Originally posted by: radioouman
I calculated this one time. If I bought a $25,000 car about 5 years ago, at a reasonable interest rate for the time (6%), I would have to pay something like $430 per month for five years. If I put that amount of money into an account that could earn on average 10% per year for 25 years, I'd have somewhere around $450,000.
I decided to buy a $3500 car at that point.
No offense, but your knowledge of finance is a bit whack. For example, you're comparing a 5 year cost against a 25 year investment. $430 * 300 months (25 years) is a lot more than $25k (it's $129k), so your very premise is apples and oranges. Next, $430/mo. on $25k for years is not 6% interest, it's 1.25%. Moving on, that $450k return would be at 8.5%. That rate of return is far too aggressive to be a savings account, and you're not taking into account any risk -- something to think about. Finally, you left out operating costs and service life on that older, cheaper car, which is certain to be considerably more and shorter (respectively) than on a newer car. The cost of a car is more than just the initial acquisition cost.

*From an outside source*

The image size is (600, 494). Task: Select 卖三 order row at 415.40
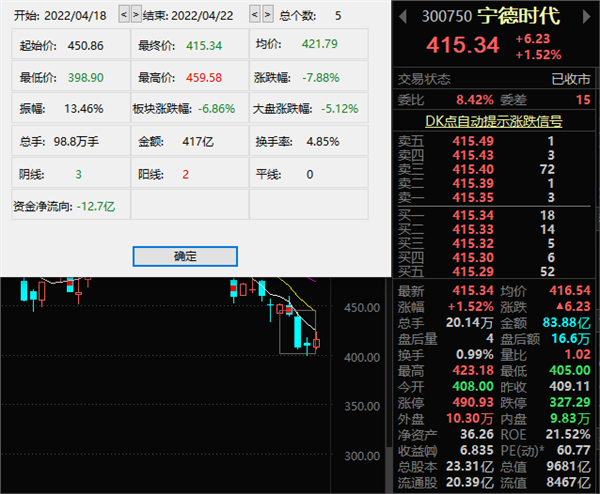pos(494,170)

What I'm getting at is that, provided the rest of your financial picture looked good, it could have been very reasonable to invest in the car for the first 5 years, then into your actual investments the next 20, and get a similar rate of return. I'm not knocking your priorities, I'm just saying that your statement was too simplistic and not "big picture."
edit: In the "business of life," cars (transportation) are not investments, but they are overhead.